Colon cancer is the second-leading cause of cancer death in men and the third leading cause of death from cancer in women in Canada,
but it doesn’t have to be.

Colorectal Cancer Risk

Colon cancer is curable in 90% of cases when detected early, and with appropriate screening, often entirely preventable (screening can find precancerous polyps so that they can be removed before turning into cancer).

Those at average risk should start screening at age 50.

For information on seeking screening and treatment click here.

Or call the Canadian Cancer Society's Cancer Information Service toll-free: 1-888-939-3333

Click below for a map with province-specific information.

Get Screened

Colorectal Cancer Risk: Learn More 


In Canada, in 2016, it was estimated that there were around 26,100 cases of colorectal cancer cases diagnosed (making up 13% of new cancer cases) and 9,300 deaths from colorectal cancer (making up 12% of all cancer deaths).


Males and females with an average risk for colon cancer need to begin screening at age 50. People over age 75 should talk with their doctor to determine whether continued screening is right for them. Please click here for province-specific information.

Colorectal cancer rates are increasing in those under 50 in Canada.


While colorectal cancer rates for the aboriginal population used to be lower than that of the general population, they are now approaching the incidence rate of the non-aboriginal population.

Family History

Those individuals with risk factors such as family history need to talk to their doctors about whether they should start screening at an earlier age.


Often polyps and early colon cancers do not cause symptoms. That's why it's important to get tested even if you feel fine. If you have symptoms, they can include: rectal bleeding, change in bowel habits that lasts more than a few days, blood in the stool, abdominal pain, or unexplained fatigue or weight loss. Go see your physician if you have any of the symptoms mentioned.

Colorectal Screening Guidelines

It's important to check for colorectal cancer through screening even if you don't have any symptoms. The earlier colorectal cancer is diagnosed, the more successfully it can be treated. If you are between the ages of 50-74, it's essential to have a test every two years that checks for blood in the stool.

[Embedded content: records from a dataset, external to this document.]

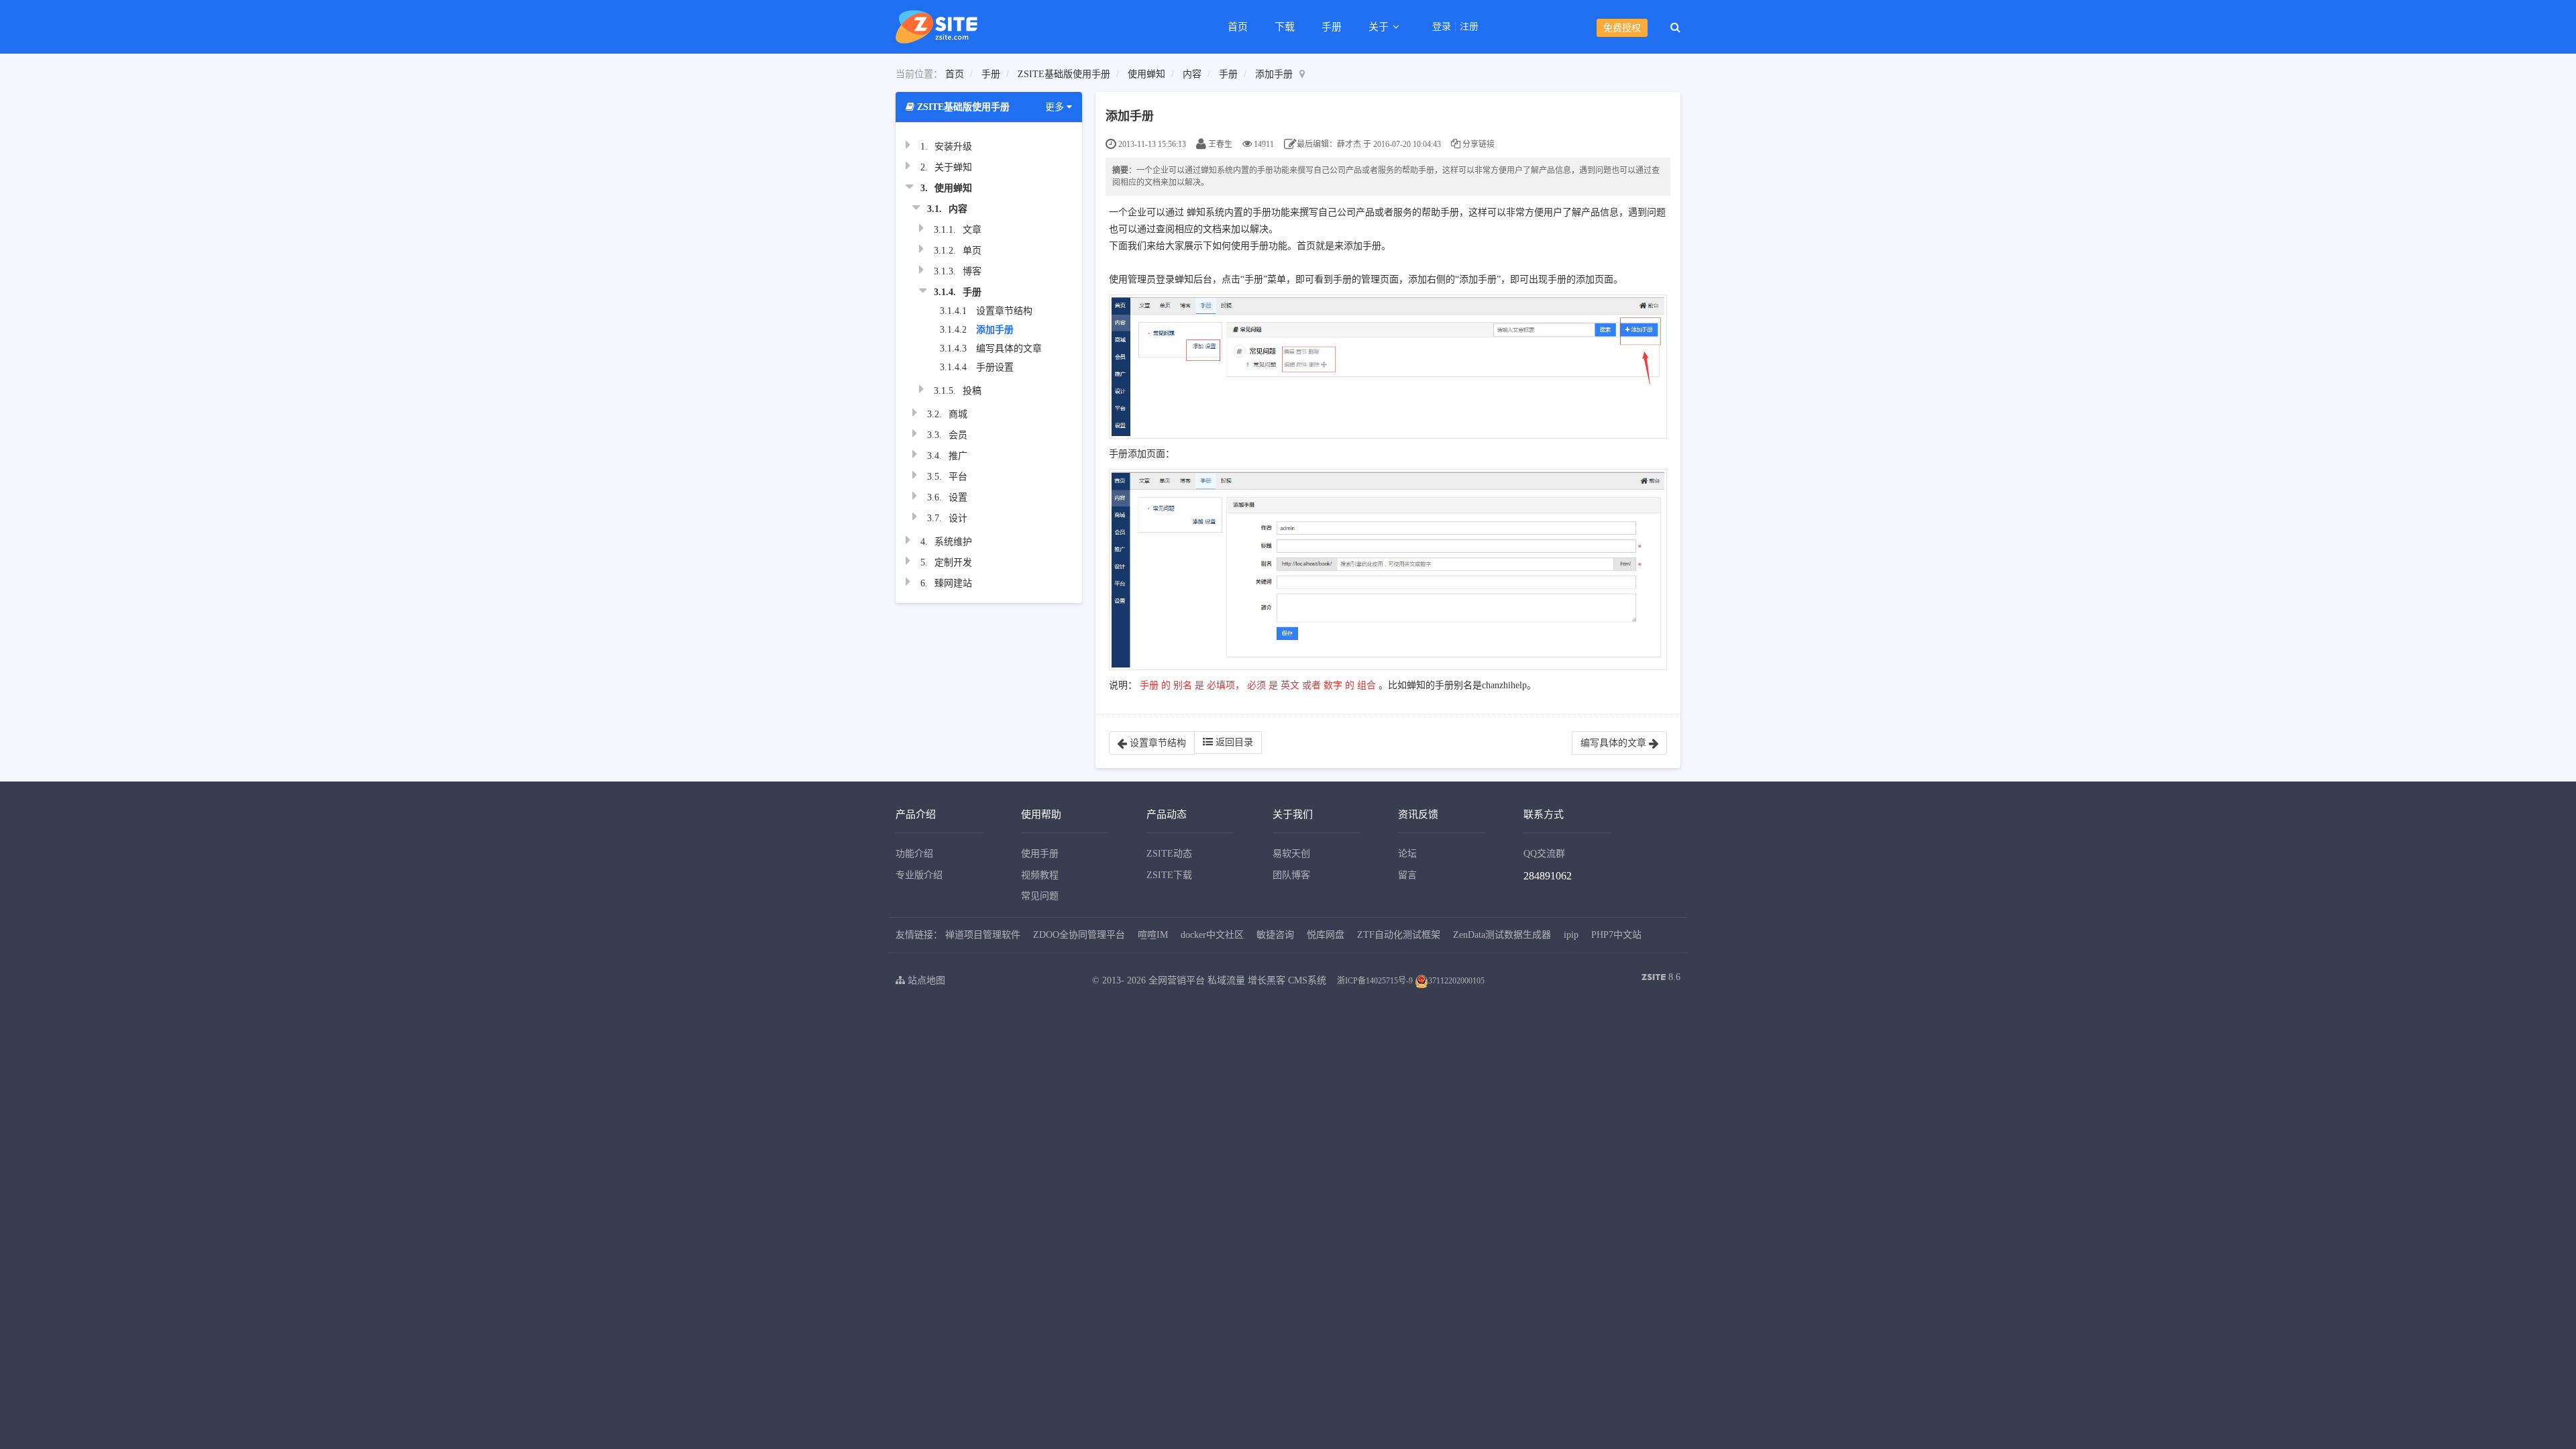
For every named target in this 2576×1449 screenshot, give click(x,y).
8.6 (1661, 978)
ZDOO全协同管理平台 (1079, 935)
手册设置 (995, 367)
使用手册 (1040, 854)
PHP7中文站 (1616, 935)
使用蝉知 (1146, 74)
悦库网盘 (1325, 935)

The two types of stool tests used in Canada are:

  • gFOBT (guaiac-based fecal occult blood test) is the original stool test that uses a chemical reaction on a paper card to find blood in the stool from adenomatous polyps or tumours.
  • FIT (fecal immunochemical test) looks for specific proteins made by the immune system. This is the most common screening program in Canada.

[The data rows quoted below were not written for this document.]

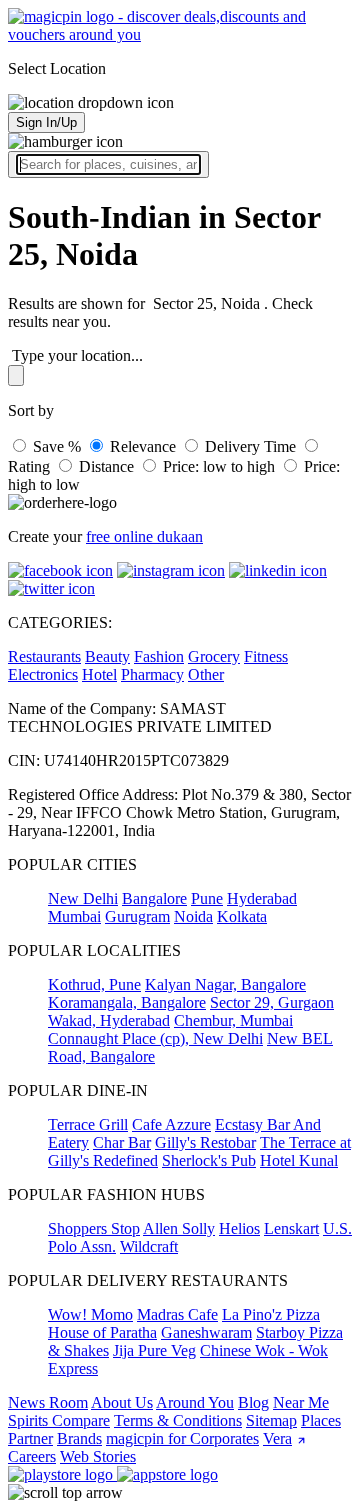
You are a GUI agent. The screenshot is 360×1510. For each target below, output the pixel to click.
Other (206, 674)
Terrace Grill (88, 1124)
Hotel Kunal (299, 1160)
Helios (239, 1228)
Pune (207, 898)
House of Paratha (102, 1332)
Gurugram (137, 916)
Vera (277, 1438)
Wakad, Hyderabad (109, 1020)
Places (321, 1420)
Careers (32, 1456)
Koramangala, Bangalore (127, 1002)
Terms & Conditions (178, 1420)
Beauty (107, 656)
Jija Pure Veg (154, 1350)
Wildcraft (149, 1246)
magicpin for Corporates (182, 1438)
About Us (122, 1402)
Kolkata (242, 916)
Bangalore (154, 898)
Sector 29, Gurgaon (272, 1002)
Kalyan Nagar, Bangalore (225, 984)
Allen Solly (179, 1228)
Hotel (99, 674)
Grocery (214, 656)
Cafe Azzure (171, 1124)
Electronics (43, 674)
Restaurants (44, 656)
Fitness (266, 656)
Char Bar (122, 1142)
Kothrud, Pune (94, 984)
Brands (79, 1438)
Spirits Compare (59, 1420)
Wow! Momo (90, 1314)
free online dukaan (144, 536)
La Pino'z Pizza (271, 1314)
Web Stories (98, 1456)
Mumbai (74, 916)
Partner (30, 1438)
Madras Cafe (177, 1314)
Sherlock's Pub (209, 1160)
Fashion (159, 656)
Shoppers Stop (94, 1228)
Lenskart (291, 1228)
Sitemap (271, 1420)
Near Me (301, 1402)
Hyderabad (262, 898)
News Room (48, 1402)
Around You (195, 1402)
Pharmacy (152, 674)
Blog (253, 1402)
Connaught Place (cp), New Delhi (155, 1038)
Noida (193, 916)
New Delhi (83, 898)
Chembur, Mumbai (233, 1020)
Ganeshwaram (206, 1332)
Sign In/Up (46, 122)
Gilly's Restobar (205, 1142)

If you have a positive stool test, then you have to follow up with a colonoscopy, or you can discuss options of barium enema and flexible sigmoidoscopy with your doctor.

You can also call the Canadian Cancer Society's Cancer Information Service toll-free at 1-888-939-3333 for information about colorectal cancer and screening programs.

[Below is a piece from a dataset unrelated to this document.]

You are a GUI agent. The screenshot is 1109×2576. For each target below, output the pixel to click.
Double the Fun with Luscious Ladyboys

While we’ve made great progress in increasing the screening rates and decreasing the death rate for colorectal cancer, we still have a long way to go.

Other Colorectal Cancer
Background Information

  • As of 2016, all 10 provinces had implemented or are in the process of implementing organized colorectal cancer screening programs. It's reported that none of the programs meet their target of 60%.
  • Lifestyle factors such as unhealthy diet, physical inactivity, type II diabetes, obesity, smoking and severe alcoholic consumption all increase risk.
  • Colorectal cancer incidence is highest for males and females in Newfoundland and Labrador. The second highest rates for females were observed in Nova Scotia. The second highest rates for males were in Manitoba.

Colorectal Cancer — Age and Family History

  • Colorectal cancer diagnoses are declining among adults age 50 and older, but are increasing in those younger than age 50.
  • People of all ages should talk to their doctor about colon cancer to rule out a family history of the disease or to discuss any symptoms, such as blood in the stool or a persistent change in bowel habits.
  • Hereditary cancer syndromes, such as FAP (Familial Adenomatous Polyposis) or HNPCC (Lynch syndrome) account for a small percentage of colorectal cancers. These individuals have a very high risk of developing cancer and at a much younger age. For this reason, they require special monitoring and treatment.

Colorectal Cancer Trends

  • From 2003 to 2012, death rates from colorectal cancer have been declining for males and females.
  • More men than women are diagnosed and die from colorectal cancer. About 1 in 14 Canadian men is expected to develop colorectal cancer, and 1 in 29 men will die from it.
  • Regarding women, about 1 in 16 Canadian women are expected to develop colorectal cancer and 1 in 32 will die from it.

General Health Guidance

No matter what age you are, it’s important to maintain a healthy diet (low in red and processed meats), an active lifestyle and a healthy body weight. And of course, don’t smoke, and if you consume alcohol, do so in moderation.

But no matter how healthy your lifestyle it’s still essential to talk with your doctor, select a test and get screened!